Copy word for word the lines of the material that begin at the line containing "Given: Click the 1,003 resources count label" and end after the line containing "Looking at the screenshot, I should coord(787,329).".

▶ EXTRACTED ENTRIES:
---*---

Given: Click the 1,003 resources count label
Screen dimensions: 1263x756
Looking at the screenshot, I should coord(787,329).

---*---

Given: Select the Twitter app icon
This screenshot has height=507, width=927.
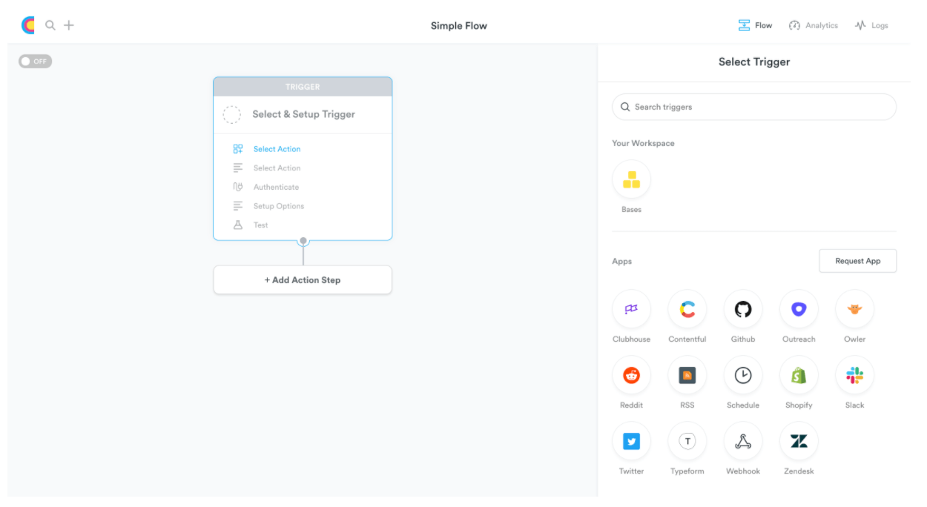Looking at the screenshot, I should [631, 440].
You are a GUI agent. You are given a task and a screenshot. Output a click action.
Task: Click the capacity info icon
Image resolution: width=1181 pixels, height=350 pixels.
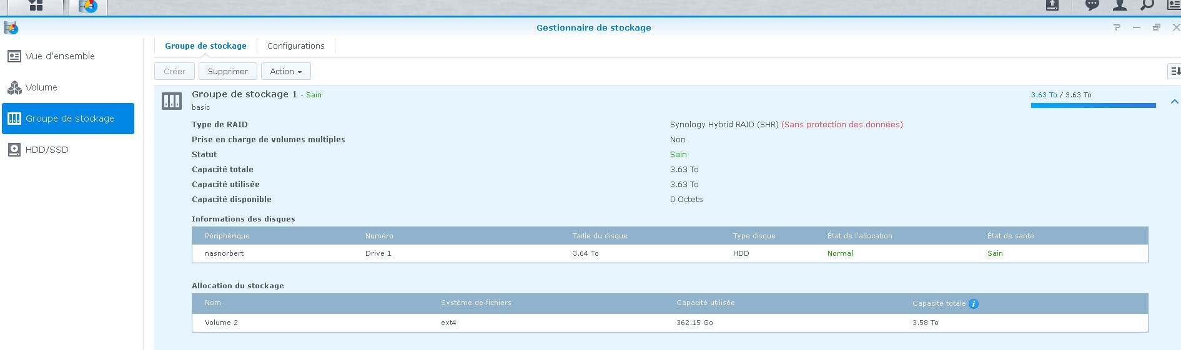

---*---

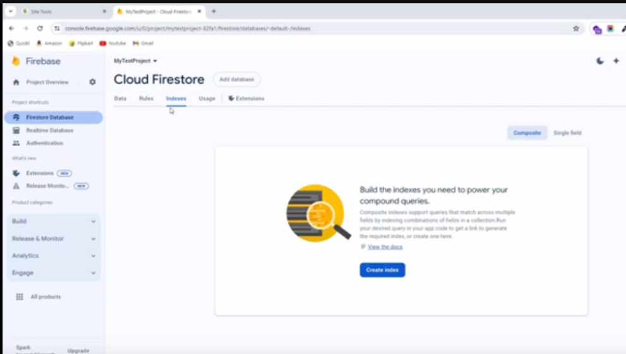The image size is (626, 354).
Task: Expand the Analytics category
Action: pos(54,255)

---*---

▶ CORRECT RESPONSE:
Given: Click the 1,003 resources count label
Screen dimensions: 1263x756
Looking at the screenshot, I should coord(787,329).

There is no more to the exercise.